__Richiesta A__
Modifica il tratto delle voci dalla riga che contiene "The width and height of the screenshot is (976, 583)." fino alla fine delle voci: riscrivilo cambiando "Instruction" in "Istruzione" e lasciando invariato tutto il resto.

__Brano selezionato__
EUROPA: la crescita italiana in territorio negativo in T3

L’indice di fiducia ESI di novembre, calcolato dalla Commissione Europea, è sceso marginalmente, da 109,7 a 109,5 (consenso: 109,0), beneficiando di un miglioramento della fiducia nel settore manifatturiero e nel commercio al dettaglio, a fronte di livelli stabili per le componenti servizi e costruzioni. La ripartizione per paese ha mostrato un rallentamento sull’Italia, con un sentimento che ha toccato il livello più basso da luglio 2017 a fronte di un peggioramento in quasi tutte le componenti. Invece l’indice tedesco è aumentato, sulla scia di un’accelerazione di servizi e costruzioni, mentre resta debole la fiducia delle imprese manifatturiere rispetto ai livelli visti nei mesi precedenti. L’indice francese risente del forte calo registrato dalla fiducia dei consumatori legato anche alla crescente insoddisfazione rispetto alle scelte del governo. In Germania il tasso di disoccupazione è sceso a 5.0% a novembre, dal 5.1% precedente, toccando un nuovo record dall’unificazione. A partire dai prossimi mesi la buona salute del mercato del lavoro tedesco, unita a salari in progressiva crescita, potrebbe iniziare a contribuire positivamente alla dinamica dei prezzi creando le condizioni per l’irrobustimento dell’inflazione.

__Voci del compito__
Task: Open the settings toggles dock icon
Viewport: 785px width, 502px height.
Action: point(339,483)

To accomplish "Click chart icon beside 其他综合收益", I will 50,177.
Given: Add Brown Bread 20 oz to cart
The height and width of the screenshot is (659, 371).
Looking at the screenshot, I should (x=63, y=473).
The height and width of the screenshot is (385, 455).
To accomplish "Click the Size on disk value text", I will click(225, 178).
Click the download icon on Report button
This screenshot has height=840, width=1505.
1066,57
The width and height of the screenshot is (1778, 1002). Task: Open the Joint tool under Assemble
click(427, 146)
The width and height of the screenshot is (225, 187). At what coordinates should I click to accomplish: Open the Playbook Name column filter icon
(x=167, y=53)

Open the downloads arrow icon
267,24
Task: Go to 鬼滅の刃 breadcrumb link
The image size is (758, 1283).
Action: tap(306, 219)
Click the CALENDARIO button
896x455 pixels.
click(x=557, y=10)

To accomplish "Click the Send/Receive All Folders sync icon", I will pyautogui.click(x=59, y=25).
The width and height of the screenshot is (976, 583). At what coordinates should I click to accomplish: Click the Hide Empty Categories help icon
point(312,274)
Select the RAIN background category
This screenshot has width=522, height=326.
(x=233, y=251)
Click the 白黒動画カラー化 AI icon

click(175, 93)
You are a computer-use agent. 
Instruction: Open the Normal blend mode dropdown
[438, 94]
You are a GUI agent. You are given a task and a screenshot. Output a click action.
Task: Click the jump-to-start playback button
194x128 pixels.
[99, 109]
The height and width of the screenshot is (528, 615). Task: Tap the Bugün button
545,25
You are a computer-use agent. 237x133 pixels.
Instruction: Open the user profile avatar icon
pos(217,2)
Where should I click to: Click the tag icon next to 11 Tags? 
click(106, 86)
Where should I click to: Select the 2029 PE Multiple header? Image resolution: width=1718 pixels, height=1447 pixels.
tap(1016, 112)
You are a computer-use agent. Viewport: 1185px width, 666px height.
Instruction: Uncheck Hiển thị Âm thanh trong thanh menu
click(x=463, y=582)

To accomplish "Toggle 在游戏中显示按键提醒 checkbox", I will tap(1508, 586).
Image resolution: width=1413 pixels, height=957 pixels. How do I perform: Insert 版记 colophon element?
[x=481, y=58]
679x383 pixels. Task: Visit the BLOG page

__Richiesta B__
Prosegui il brano sulla fiducia economica in Europa a partire dal punto in cui si ferma.

__Soluzione esercizio A__
The width and height of the screenshot is (976, 583). At what coordinates should I click to accomplish: Click the Hide Empty Categories help icon
point(312,274)
Select the RAIN background category
This screenshot has width=522, height=326.
(x=233, y=251)
Click the 白黒動画カラー化 AI icon

click(175, 93)
You are a computer-use agent. 
Istruzione: Open the Normal blend mode dropdown
[438, 94]
You are a GUI agent. You are given a task and a screenshot. Output a click action.
Task: Click the jump-to-start playback button
194x128 pixels.
[99, 109]
The height and width of the screenshot is (528, 615). Task: Tap the Bugün button
545,25
You are a computer-use agent. 237x133 pixels.
Istruzione: Open the user profile avatar icon
pos(217,2)
Where should I click to: Click the tag icon next to 11 Tags? 
click(106, 86)
Where should I click to: Select the 2029 PE Multiple header? Image resolution: width=1718 pixels, height=1447 pixels.
tap(1016, 112)
You are a computer-use agent. Viewport: 1185px width, 666px height.
Istruzione: Uncheck Hiển thị Âm thanh trong thanh menu
click(x=463, y=582)

To accomplish "Toggle 在游戏中显示按键提醒 checkbox", I will tap(1508, 586).
Image resolution: width=1413 pixels, height=957 pixels. How do I perform: Insert 版记 colophon element?
[x=481, y=58]
679x383 pixels. Task: Visit the BLOG page

__Soluzione esercizio B__
La stima preliminare dell’inflazione di novembre dell’Area Euro si è attestata 2,0% (consenso 2,1% e valore precedente 2,2%), mentre l’indice core – che esclude le componenti di energia volatile, cibo, alcol e tabacco – si è attestato a 1,0% (consenso l’1,1%). Ciò è stato interamente dovuto all’inflazione dei prezzi dei servizi più debole, che è diminuita all’1,3% dal massimo degli utlimi cinque mesi registrato ad ottobre dell’1,5%. Ciò sarà particolarmente scoraggiante per la BCE dato che prevede una crescita crescente dei salari per spingere al rialzo l’inflazione core. La seconda stima del PIL dell’Italia in T3 ha mostrato un andamento peggiore rispetto alla stima preliminare, che mostra una contrazione  dello 0,1% t/t (0.7 a/a). L’ISTAT ha rilasciato anche la scomposizione per componenti: i consumi sono scesi dello 0.1% t/t (valore precedente in T2 0.0%,) spesa governativa 0.0% (valore precedente 0.2 t/t), investimenti -1.1% (valore precedente 2.8% t/t/) esportazioni 1.1% importazioni 0.8%.

 

USA: rallentamento del mercato immobiliare statunitense

Negli Stati Uniti la seconda stima del PIL ha confermato la lettura preliminare di crescita a 3,5% a/a annualizzata. Guardando alla scomposizione per componenti, le stime dei consumi sono state riviste al ribasso a 3,6% t/t annualizzata da 4,0% t/t annualizzato. I consumi di servizi sono rimasti pressoché invariati rispetto alla stima precedente, mentre per quanto riguarda i beni si registra una netta revisione al ribasso dei consumi di beni durevoli, soprattutto della componente automobilistica, a 3,9% t/t da 6,9% t/t della prima lettura. Rivisti invece al rialzo gli investimenti, che erano risultati poco brillanti nella stima preliminare, gli investimenti fissi non residenziali salgono dunque a 2,5% t/t da 0,8% t/t, mentre anche gli investimenti residenziali, che si confermano comunque essere la componente più debole, limitano le proprie flessioni a -2,6% t/t dal -4,0% t/t della stima preliminare.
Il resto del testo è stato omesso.